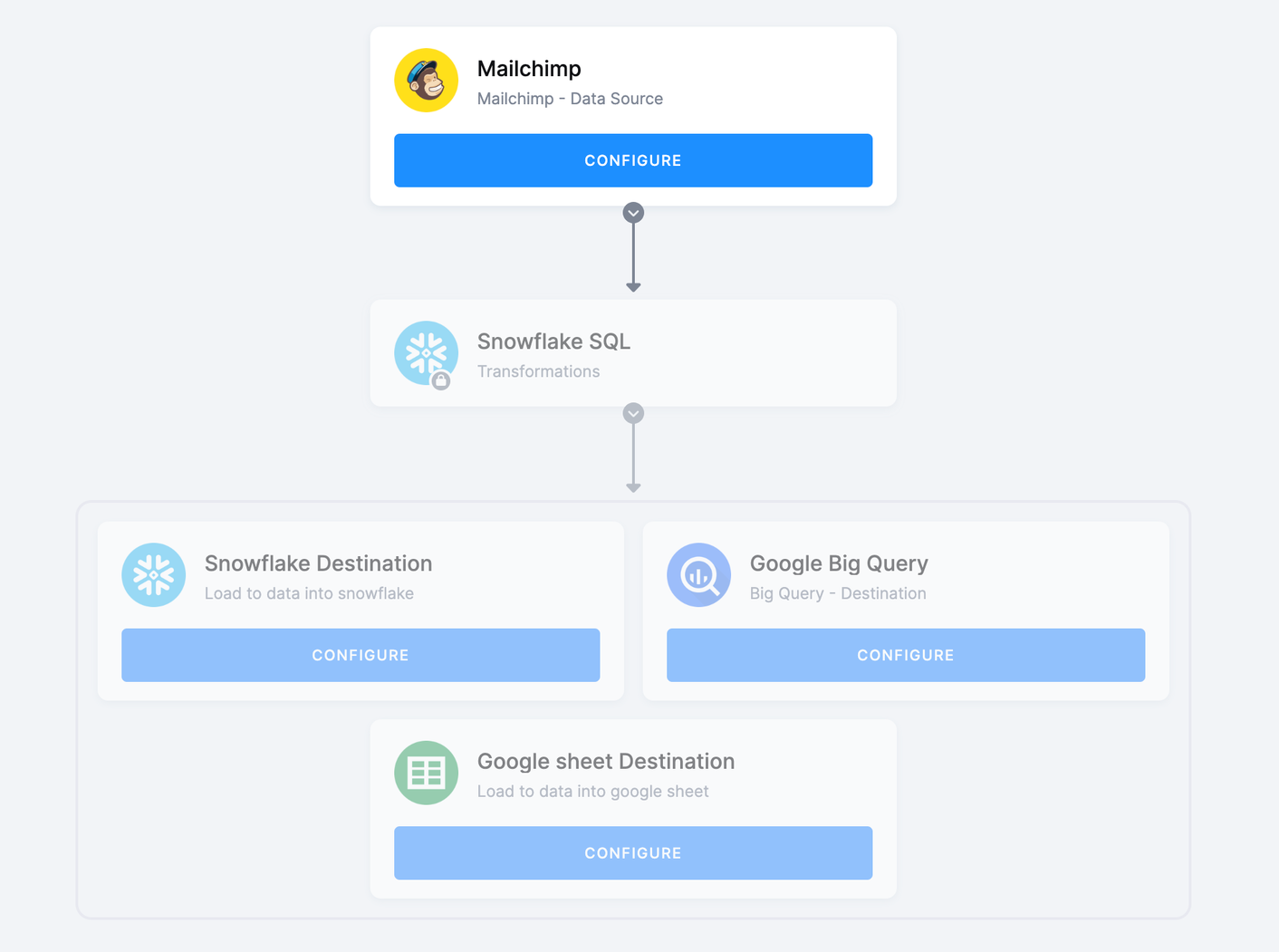The height and width of the screenshot is (952, 1279).
Task: Select the Snowflake SQL snowflake icon
Action: pyautogui.click(x=424, y=351)
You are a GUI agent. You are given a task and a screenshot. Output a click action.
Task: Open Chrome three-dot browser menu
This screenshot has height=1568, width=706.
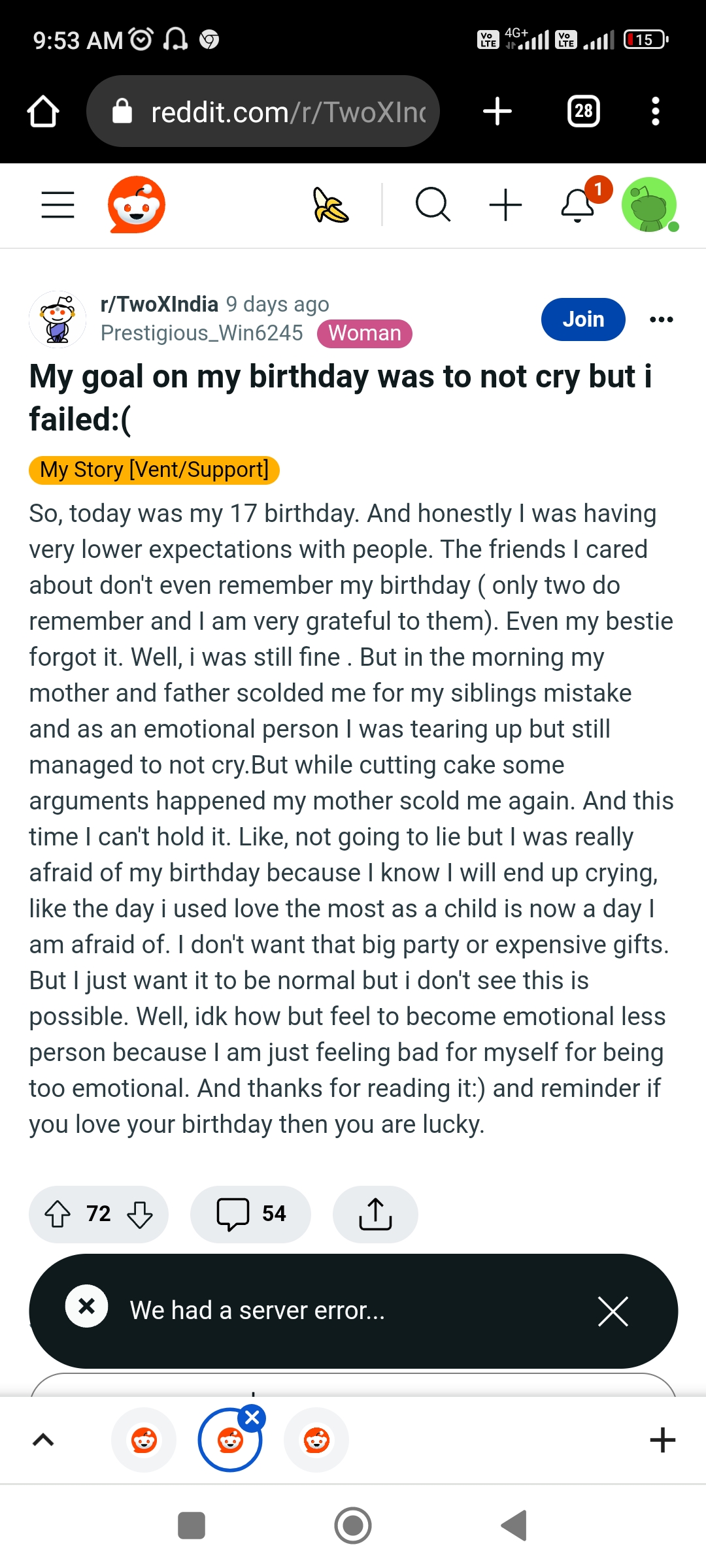click(x=656, y=111)
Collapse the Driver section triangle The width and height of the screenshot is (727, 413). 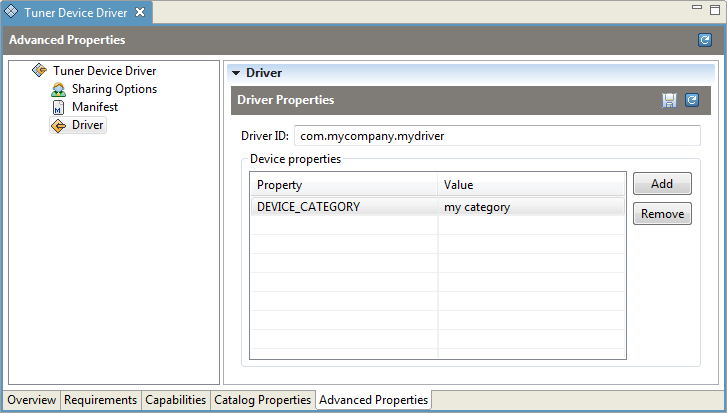click(236, 73)
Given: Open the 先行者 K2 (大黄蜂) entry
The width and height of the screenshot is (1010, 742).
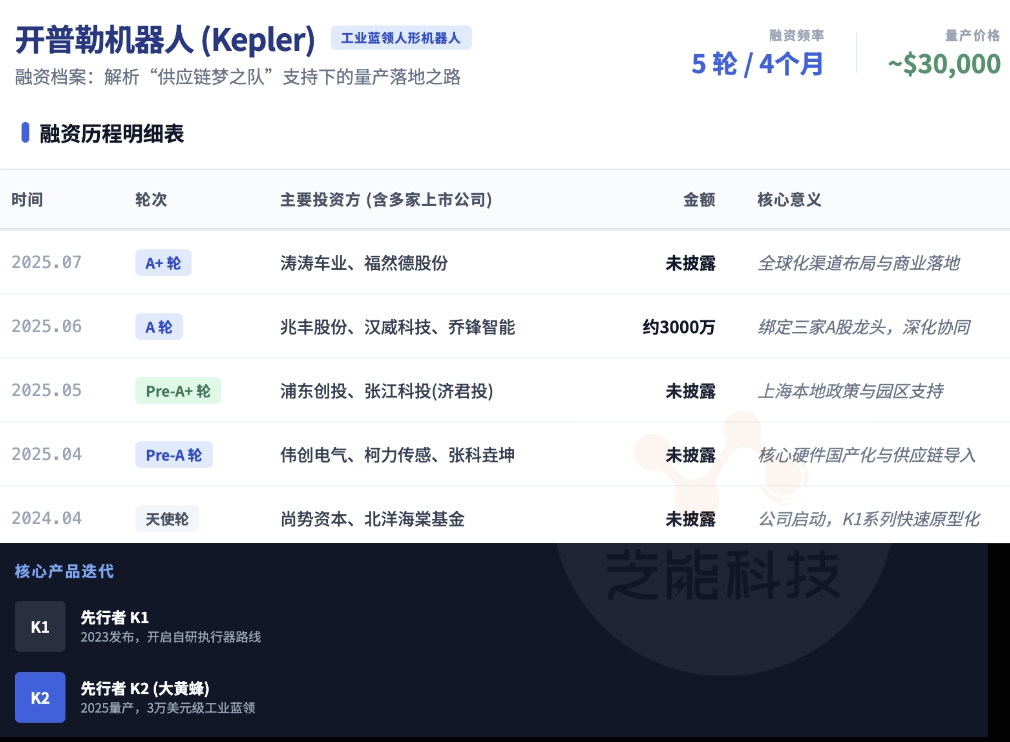Looking at the screenshot, I should (x=145, y=688).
------------------------------------------------
§ **Task statement**
No pictures should appear in the answer, which is to be the lines from the line with "The width and height of the screenshot is (1010, 742)." through the end of the records above, restated exactly.

§ **Answer section**
The width and height of the screenshot is (1010, 742).
Looking at the screenshot, I should (x=145, y=688).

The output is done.